收稿日期: 2024-12-20
网络出版日期: 2025-03-03
基金资助
国家自然科学基金项目(72471091);广东省自然科学基金项目(2024A1515011177);广东省科技计划项目(2024A1111120009)
Effect of Complex Horizontal Alignment Combination Design on the Trajectory Offset of Autonomous Vehicles Based on PreScan
Received date: 2024-12-20
Online published: 2025-03-03
Supported by
the National Natural Science Foundation of China(72471091);the Natural Science Foundation of Guangdong Province(2024A1515011177);the Science and Technology Plan Project of Guangdong Province(2024A1111120009)
未来自动驾驶车辆(AV)的渗透率将逐渐增加,随之而来的在已有道路上增设自动驾驶专用车道成为提高道路通行效率和行车安全的有效对策。平纵线形受有人驾驶车辆的约束不易调整,但AV专用车道的宽度需重新设计,而自动驾驶专用车道设计方面尚缺乏行业标准和计算依据。车辆轨迹偏移量是车道宽度取值的重要依据,针对显著影响行驶轨迹的复杂平曲线组合设计开展相应研究,基于PreScan-Simulink仿真平台,应用典型的AV横、纵向运动控制算法,考虑卵形、凸形和C形3种复杂的平面线形组合,构建不同车型的仿真车辆模型和道路场景,得到了这3种复杂的平面线形组合对AV轨迹偏移的影响规律特征,并构建不同车型的轨迹偏移模型。研究结果表明:AV除了在凸形曲线上偏移最大的特征点是缓缓点(HH点)之外,在卵形曲线和C形曲线上偏移量最大的特征点均是第1个缓圆点(HY1点)。在这3种平面线形组合上设计速度与AV的轨迹偏移量的大小显著相关,AV车速在60~130 km/h时,各平面线形组合最大特征点的偏移量约为9~16 cm;AV车速在140~150 km/h时,轨迹偏移量随设计速度变化幅度较大,各平面线形组合最大特征点的偏移量约为13~23 cm。最后建立的设计速度与轨迹偏移量之间的关联模型为二次多项式回归模型,回归模型决定系数R2均大于0.95,拟合度基本满足预测要求。本研究方法和研究成果可为专用车道宽度的计算提供参考依据。

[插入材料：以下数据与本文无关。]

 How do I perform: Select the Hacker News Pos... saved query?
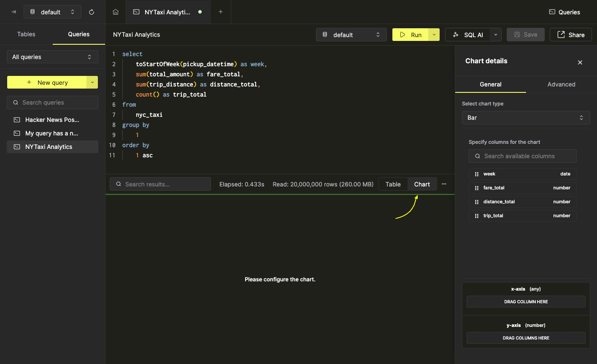click(x=52, y=120)
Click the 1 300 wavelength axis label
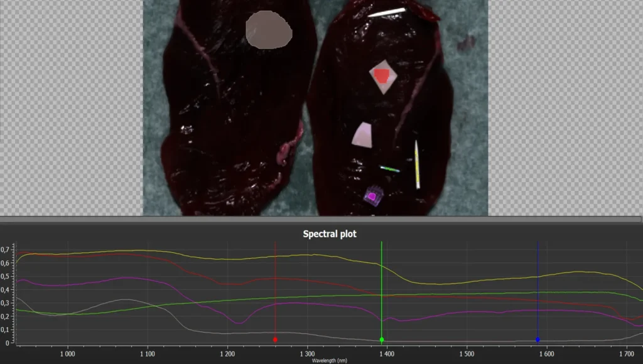643x364 pixels. tap(307, 354)
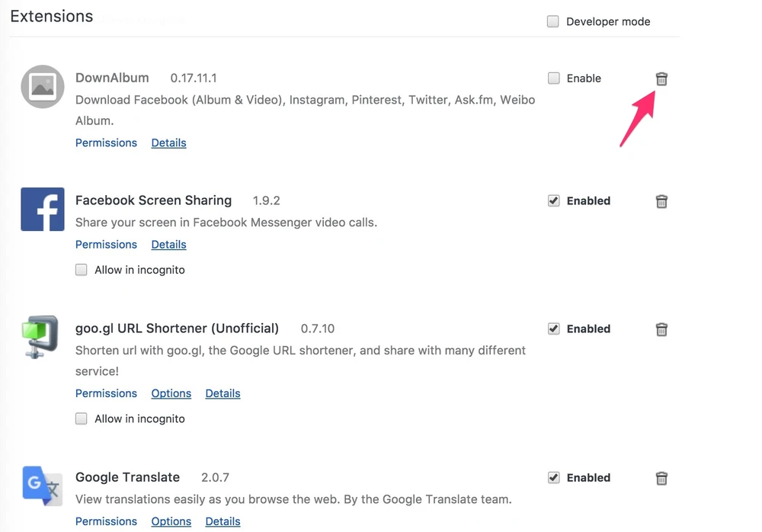Open DownAlbum Permissions link
This screenshot has height=532, width=762.
coord(106,143)
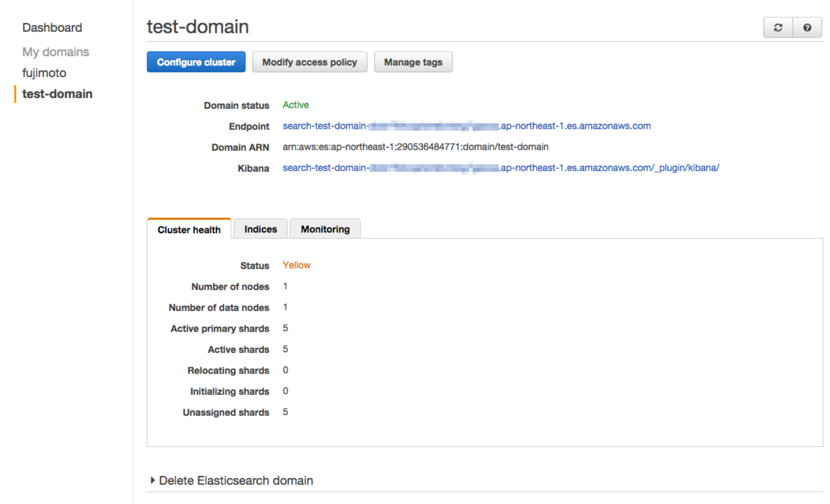830x504 pixels.
Task: Click the Yellow cluster status indicator
Action: tap(297, 265)
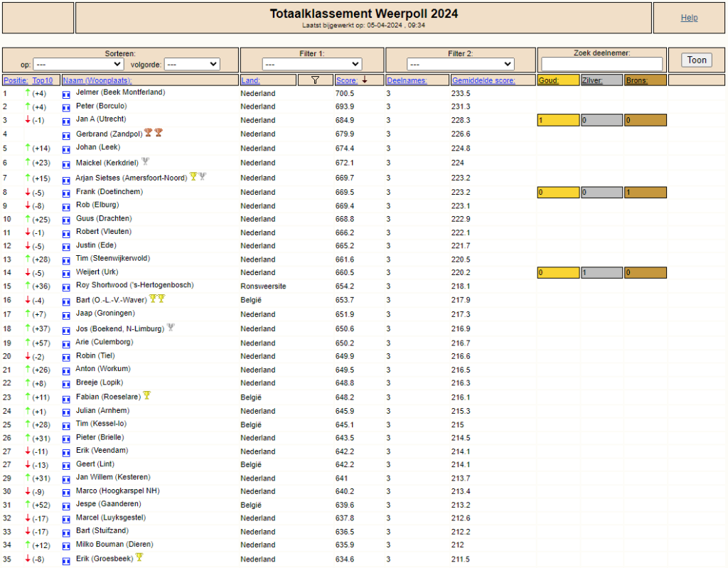Click the gold trophy next to Fabian (Roeselare)

(146, 396)
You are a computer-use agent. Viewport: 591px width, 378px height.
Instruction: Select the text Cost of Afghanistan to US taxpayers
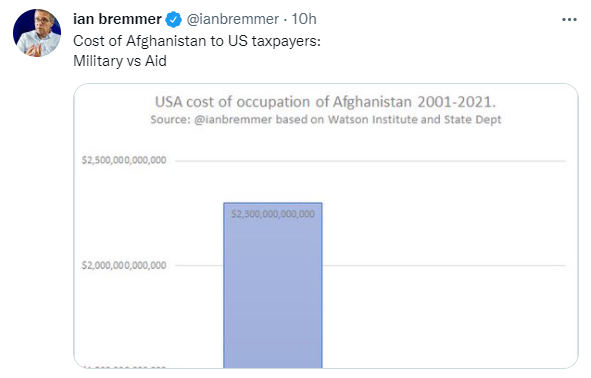coord(196,41)
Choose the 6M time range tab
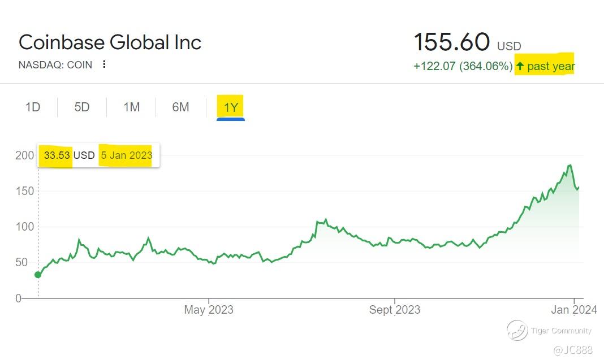The height and width of the screenshot is (364, 604). tap(180, 107)
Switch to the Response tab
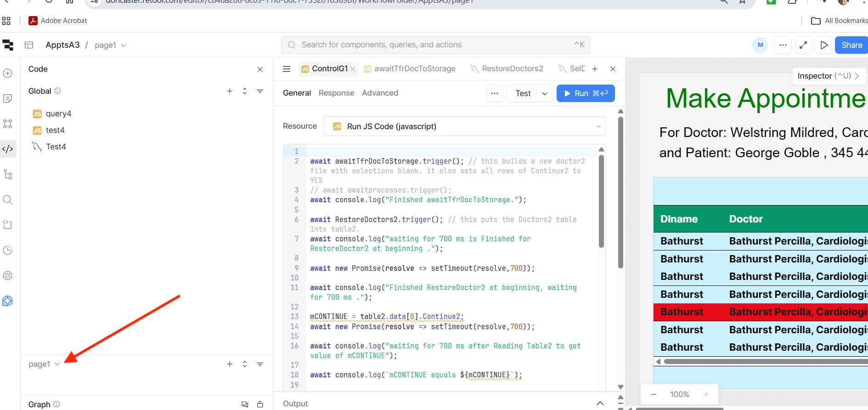 coord(336,93)
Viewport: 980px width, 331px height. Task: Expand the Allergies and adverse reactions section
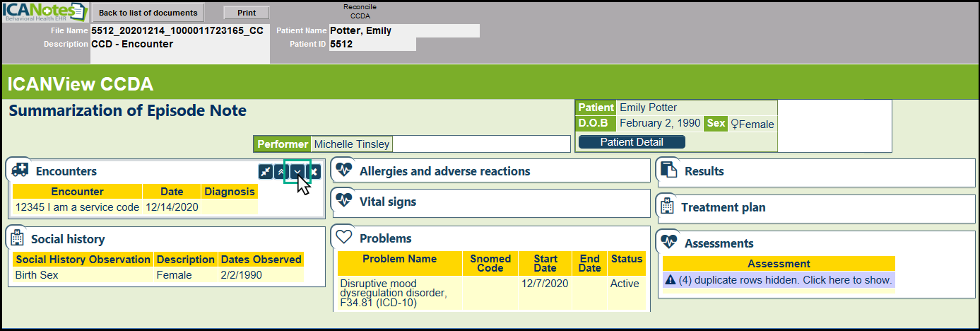pos(444,171)
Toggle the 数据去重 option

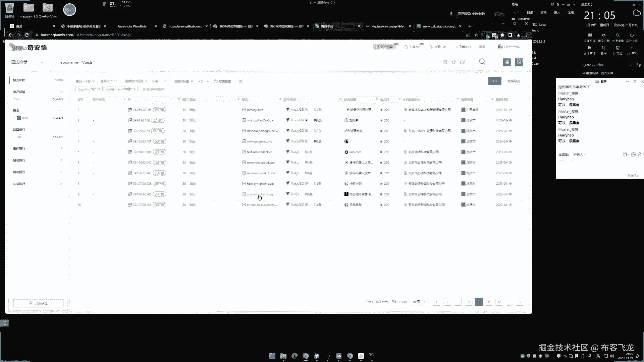[x=224, y=81]
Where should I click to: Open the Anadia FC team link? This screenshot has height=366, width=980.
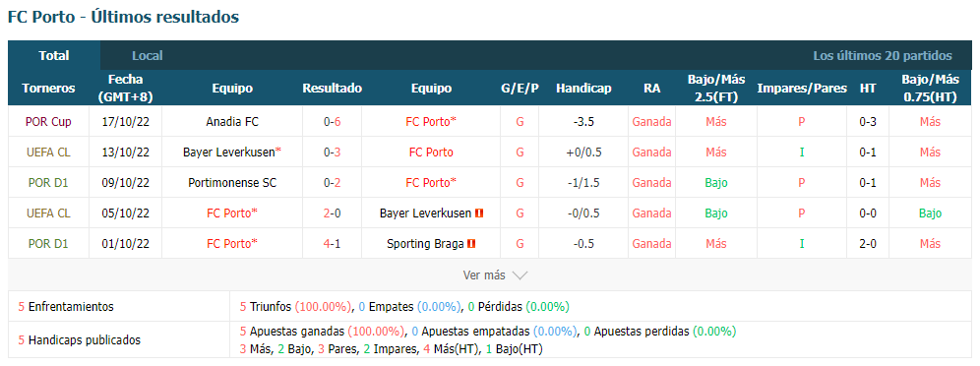232,122
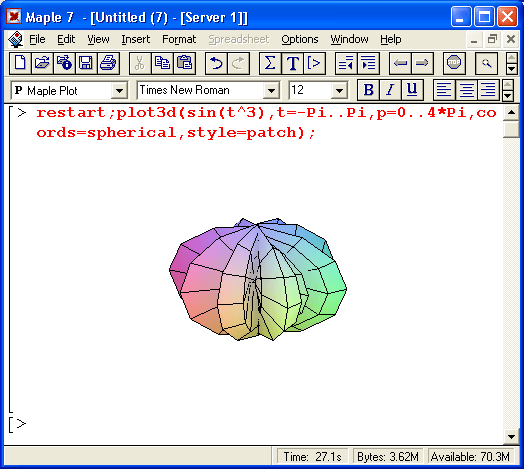Open the Insert menu
524x469 pixels.
tap(136, 39)
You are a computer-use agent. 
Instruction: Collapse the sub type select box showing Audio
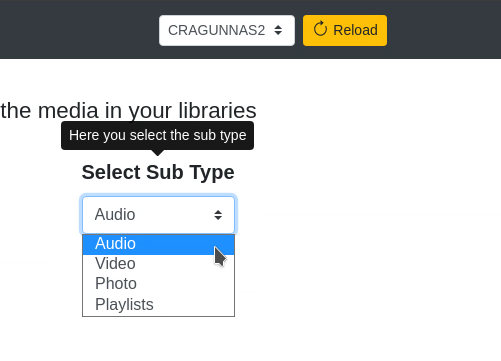tap(158, 215)
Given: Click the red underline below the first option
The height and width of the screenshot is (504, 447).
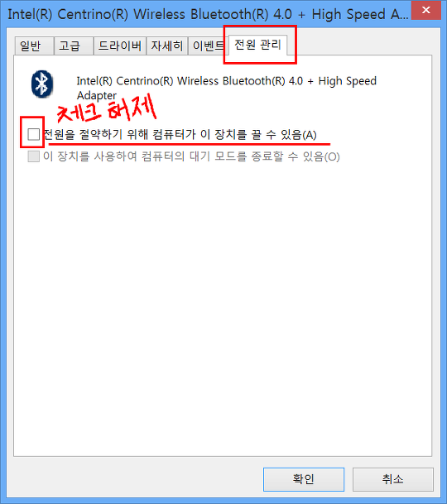Looking at the screenshot, I should pyautogui.click(x=189, y=144).
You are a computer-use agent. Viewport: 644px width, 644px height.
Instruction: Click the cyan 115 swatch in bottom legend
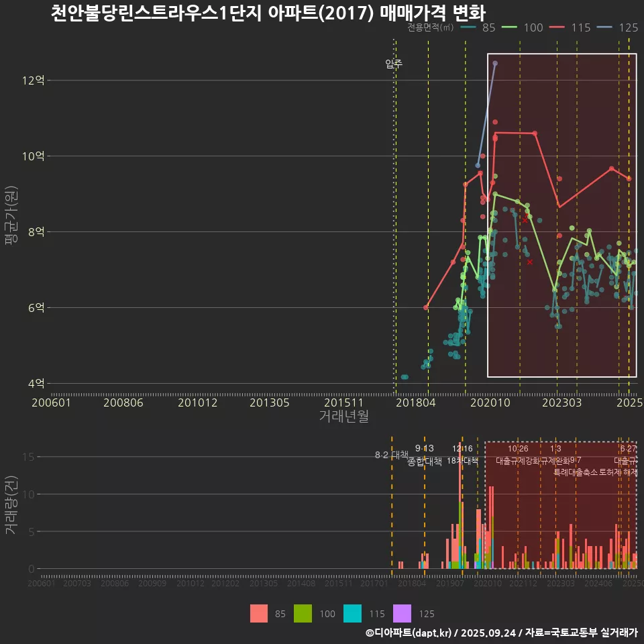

王晓飞 , 黄诗淇 , 姚江贝 , 曾强 . 基于PreScan的复杂平面线形组合对自动驾驶车辆轨迹偏移的影响特征[J]. 华南理工大学学报(自然科学版), 2025 , 53(7) : 104 -115 . DOI: 10.12141/j.issn.1000-565X.240590
The penetration of automated vehicles (AVs) is expected to gradually increase in the future. Consequently, adding dedicated lanes for AVs to existing roads has become an effective countermeasure to improve traffic efficiency and driving safety. Although the horizontal and vertical alignment are constrained by human-driven vehicles and difficult to adjust, the width of Dedicated lanes for AVs can be redesigned and optimized. However, there is currently a lack of industry standards and calculation basis for designing such lanes. Vehicle trajectory deviation is a crucial factor in determining lane width. This study focuses on complex horizontal curve combinations that significantly affect driving trajectories. Using the PreScan-Simulink simulation platform, it applied typical AV lateral and longitudinal motion control algorithms and considered three types of complex horizontal curve combinations: oval, convex, and C-shaped. It constructed simulation vehicle models and road scenarios for different vehicle types and analyzed the impact of these complex curve combinations on AV trajectory deviation, ultimately developing trajectory deviation models for various vehicle types. This study shows that, unlike in convex curves where the maximum trajectory deviation occurs at the gentle transition point (HH point), in oval and C-shaped curves, the maximum deviation occurs at the first transition curve point (HY1 point). The design speed is significantly correlated with the trajectory offsets of AV on each horizontal alignment combination design: the offsets of the feature points with the largest offsets on each design are about 9~16 cm for AV at 60~130 km/h; the magnitude of the trajectory offsets varies greatly with the change in design speed, and the offsets of the feature points with the largest offsets on each horizontal alignment combination design are about 13~23 cm for AV at 140~150 km/h. Finally, a polynomial regression model was established to describe the relationship between design speed and trajectory deviation. The R2 of the model is greater than 0.95, so the model fit meets the prediction requirements. The research method and research results of this thesis can provide a reference basis for the calculation of dedicated lane width.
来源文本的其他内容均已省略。